Со вчерашнего дня он лежал тихо во мне, ничем не напоминая о своем существовании, и вот теперь дал о себе знать. Нет, не одна я осталась в незнакомом лесу, нас двое, мое дитя со мною. И если на саму себя сил у меня уже не осталось, то для него они найдутся. И как бы ни была тяжела моя ноша, я дойду, донесу ее к тому свету, который маячит где-то там, далеко-далеко впереди.

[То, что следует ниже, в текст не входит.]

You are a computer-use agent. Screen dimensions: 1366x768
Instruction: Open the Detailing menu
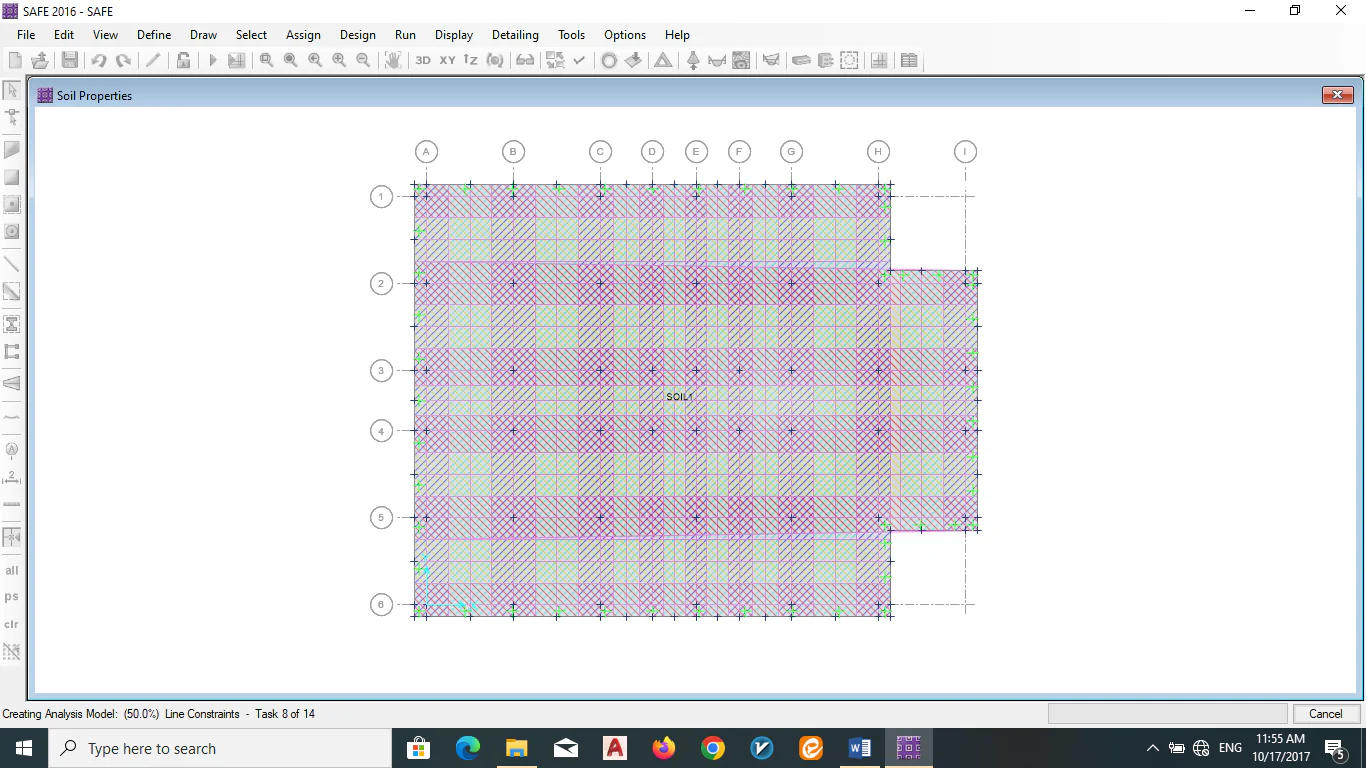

Во мне проснулось желание что-то делать, и на душе постепенно становилось все теплее. Согревали ее и картины далекого детства. Одинокая свечка, мерцающая во тьме широкой степной ночи над свежей могилой матери… Я боюсь, что огонек этот тихий погаснет, и мама останется одна в кромешной тьме, но ласковый голос бабушки Камки успокаивает: «Это ты ее свечка, покуда ты жива, ей свет от тебя и тепло будут идти…» Вот и во мне затеплился маленький огонек, моя свечка, и она погаснет, если я не заслоню ее от ураганных ветров, от бури, которая разыгралась на земле… Меня охватил страх, но теперь он был другим, он не подавлял, как прежде, а встряхнул меня всю, породил во мне упрямое желание действовать, искать выход, бороться.

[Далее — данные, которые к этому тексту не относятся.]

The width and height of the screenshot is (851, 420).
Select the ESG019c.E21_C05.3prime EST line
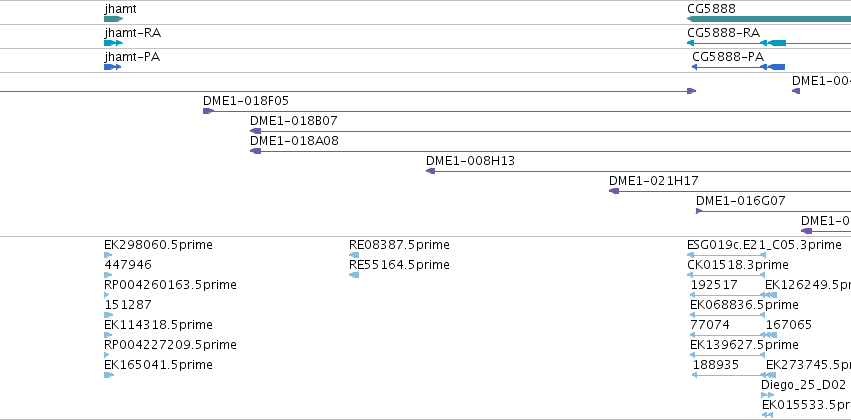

За время наших скитаний я твердо запомнила одно направление — на восток. Днем мы его определяли по солнцу, ночью — по звездам, и как бы мы ни петляли, куда бы ни сворачивали, все равно мы шли в одном направлении. Мы знали, что там фронт, что могут ранить, а то и убить кого-нибудь из нас или вместе погибнем, но мы, точно рыба на нерест, инстинктивно шли туда, где были свои — красноармейцы, родная земля. И меня теперь одну повело прежним путем, в ту же сторону, куда мы шли со Светой.

2

Мало-помалу немцы утихомирились. Натужно прогудел мотор какой-то машины и стал, чихая, удаляться, и сарай со всех сторон обступила мягкая тишина — ни выстрелов, ни криков, ни рева моторов, даже собаки, надорвавшись в напрасном лае, замолчали. Мне одной было слышно, как с хрустом, звучно жевала сено Зойка. Порой она к чему-то прислушивалась и вздыхала, глубоко и грустно, и опять принималась за свое сено.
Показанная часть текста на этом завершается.